▶ _WORK REQUIRED_:
Output the data below line for line, exactly, up to and including the line where "You are a computer-use agent. The image size is (814, 314)." appears.

▬▬▬▬▬▬

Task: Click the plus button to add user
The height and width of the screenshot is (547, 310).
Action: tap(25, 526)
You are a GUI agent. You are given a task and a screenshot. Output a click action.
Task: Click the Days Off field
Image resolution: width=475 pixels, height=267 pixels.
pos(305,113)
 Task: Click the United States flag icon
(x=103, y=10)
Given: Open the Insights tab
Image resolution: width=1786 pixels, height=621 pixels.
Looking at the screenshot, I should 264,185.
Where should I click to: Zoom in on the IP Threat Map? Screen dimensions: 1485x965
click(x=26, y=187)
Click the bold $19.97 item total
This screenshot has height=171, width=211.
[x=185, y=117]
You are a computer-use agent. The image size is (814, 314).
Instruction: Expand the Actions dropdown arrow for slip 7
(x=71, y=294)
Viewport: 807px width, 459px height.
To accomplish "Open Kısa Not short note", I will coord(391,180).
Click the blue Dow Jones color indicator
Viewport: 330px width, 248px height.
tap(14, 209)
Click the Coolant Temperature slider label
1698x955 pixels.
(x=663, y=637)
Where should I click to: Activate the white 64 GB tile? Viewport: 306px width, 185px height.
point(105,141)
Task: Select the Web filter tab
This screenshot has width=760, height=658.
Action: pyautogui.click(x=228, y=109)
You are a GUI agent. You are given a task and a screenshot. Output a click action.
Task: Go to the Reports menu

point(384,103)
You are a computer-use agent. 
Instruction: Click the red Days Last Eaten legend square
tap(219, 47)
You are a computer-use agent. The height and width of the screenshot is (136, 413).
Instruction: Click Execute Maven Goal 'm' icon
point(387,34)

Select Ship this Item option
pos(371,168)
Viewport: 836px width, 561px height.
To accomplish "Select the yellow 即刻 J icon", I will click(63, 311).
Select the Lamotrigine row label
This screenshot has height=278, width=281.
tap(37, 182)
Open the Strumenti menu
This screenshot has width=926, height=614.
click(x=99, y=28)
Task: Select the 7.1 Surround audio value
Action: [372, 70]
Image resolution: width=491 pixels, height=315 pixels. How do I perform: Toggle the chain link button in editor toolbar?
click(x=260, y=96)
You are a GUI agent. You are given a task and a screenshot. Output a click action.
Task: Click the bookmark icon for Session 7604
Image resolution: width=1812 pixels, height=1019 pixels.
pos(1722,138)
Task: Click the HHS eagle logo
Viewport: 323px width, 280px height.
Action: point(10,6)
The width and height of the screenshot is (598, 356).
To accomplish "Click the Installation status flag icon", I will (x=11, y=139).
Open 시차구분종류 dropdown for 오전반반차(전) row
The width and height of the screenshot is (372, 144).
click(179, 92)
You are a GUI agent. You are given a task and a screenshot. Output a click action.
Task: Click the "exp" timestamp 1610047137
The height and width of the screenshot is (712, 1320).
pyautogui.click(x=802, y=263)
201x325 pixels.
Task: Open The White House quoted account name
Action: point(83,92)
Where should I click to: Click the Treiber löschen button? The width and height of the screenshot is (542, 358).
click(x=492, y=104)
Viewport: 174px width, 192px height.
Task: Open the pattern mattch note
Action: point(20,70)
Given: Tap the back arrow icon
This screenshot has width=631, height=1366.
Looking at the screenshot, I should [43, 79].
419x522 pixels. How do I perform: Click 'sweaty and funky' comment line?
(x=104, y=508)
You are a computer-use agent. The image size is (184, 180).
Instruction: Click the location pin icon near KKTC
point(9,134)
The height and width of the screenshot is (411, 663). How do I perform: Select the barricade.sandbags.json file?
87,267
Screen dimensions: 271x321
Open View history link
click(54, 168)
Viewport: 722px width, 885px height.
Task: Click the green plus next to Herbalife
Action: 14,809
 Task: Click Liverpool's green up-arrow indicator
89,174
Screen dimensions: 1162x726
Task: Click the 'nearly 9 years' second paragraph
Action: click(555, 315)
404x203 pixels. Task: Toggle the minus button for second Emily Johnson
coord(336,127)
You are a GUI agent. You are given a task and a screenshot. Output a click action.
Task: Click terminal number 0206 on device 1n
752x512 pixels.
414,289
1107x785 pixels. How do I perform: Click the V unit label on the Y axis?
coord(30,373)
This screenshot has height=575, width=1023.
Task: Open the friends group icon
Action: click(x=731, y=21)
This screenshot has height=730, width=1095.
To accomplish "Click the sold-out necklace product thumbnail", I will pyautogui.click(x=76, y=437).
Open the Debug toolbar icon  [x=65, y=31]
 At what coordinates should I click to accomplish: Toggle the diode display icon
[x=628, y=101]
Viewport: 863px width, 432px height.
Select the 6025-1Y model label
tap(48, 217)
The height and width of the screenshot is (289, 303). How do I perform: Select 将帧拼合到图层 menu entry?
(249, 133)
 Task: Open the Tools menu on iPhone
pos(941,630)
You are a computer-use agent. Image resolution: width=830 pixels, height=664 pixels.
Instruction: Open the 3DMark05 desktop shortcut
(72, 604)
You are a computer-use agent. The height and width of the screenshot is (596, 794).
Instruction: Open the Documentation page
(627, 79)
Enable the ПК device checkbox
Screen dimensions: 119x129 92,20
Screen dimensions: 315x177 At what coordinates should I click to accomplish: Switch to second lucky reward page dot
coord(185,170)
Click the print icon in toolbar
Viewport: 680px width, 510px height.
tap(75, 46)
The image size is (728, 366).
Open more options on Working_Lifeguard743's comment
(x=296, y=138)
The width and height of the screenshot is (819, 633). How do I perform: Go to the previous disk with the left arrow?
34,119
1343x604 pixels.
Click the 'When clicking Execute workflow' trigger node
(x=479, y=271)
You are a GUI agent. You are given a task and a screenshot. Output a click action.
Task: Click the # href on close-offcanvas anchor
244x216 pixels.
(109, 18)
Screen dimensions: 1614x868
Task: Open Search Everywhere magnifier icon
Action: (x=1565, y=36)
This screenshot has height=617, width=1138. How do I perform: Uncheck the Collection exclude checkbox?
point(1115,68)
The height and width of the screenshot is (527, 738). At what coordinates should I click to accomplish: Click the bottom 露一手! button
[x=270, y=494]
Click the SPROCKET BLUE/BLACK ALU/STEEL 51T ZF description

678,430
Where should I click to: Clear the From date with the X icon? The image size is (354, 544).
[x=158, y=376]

▬▬▬▬▬▬

▶ _SOLUTION BELOW_:
Task: Click the plus button to add user
The height and width of the screenshot is (547, 310).
Action: tap(25, 526)
You are a GUI agent. You are given a task and a screenshot. Output a click action.
Task: Click the Days Off field
Image resolution: width=475 pixels, height=267 pixels.
pos(305,113)
 Task: Click the United States flag icon
(x=103, y=10)
Given: Open the Insights tab
Image resolution: width=1786 pixels, height=621 pixels.
Looking at the screenshot, I should 264,185.
Where should I click to: Zoom in on the IP Threat Map? Screen dimensions: 1485x965
click(x=26, y=187)
Click the bold $19.97 item total
This screenshot has height=171, width=211.
[x=185, y=117]
You are a computer-use agent. The image size is (814, 314).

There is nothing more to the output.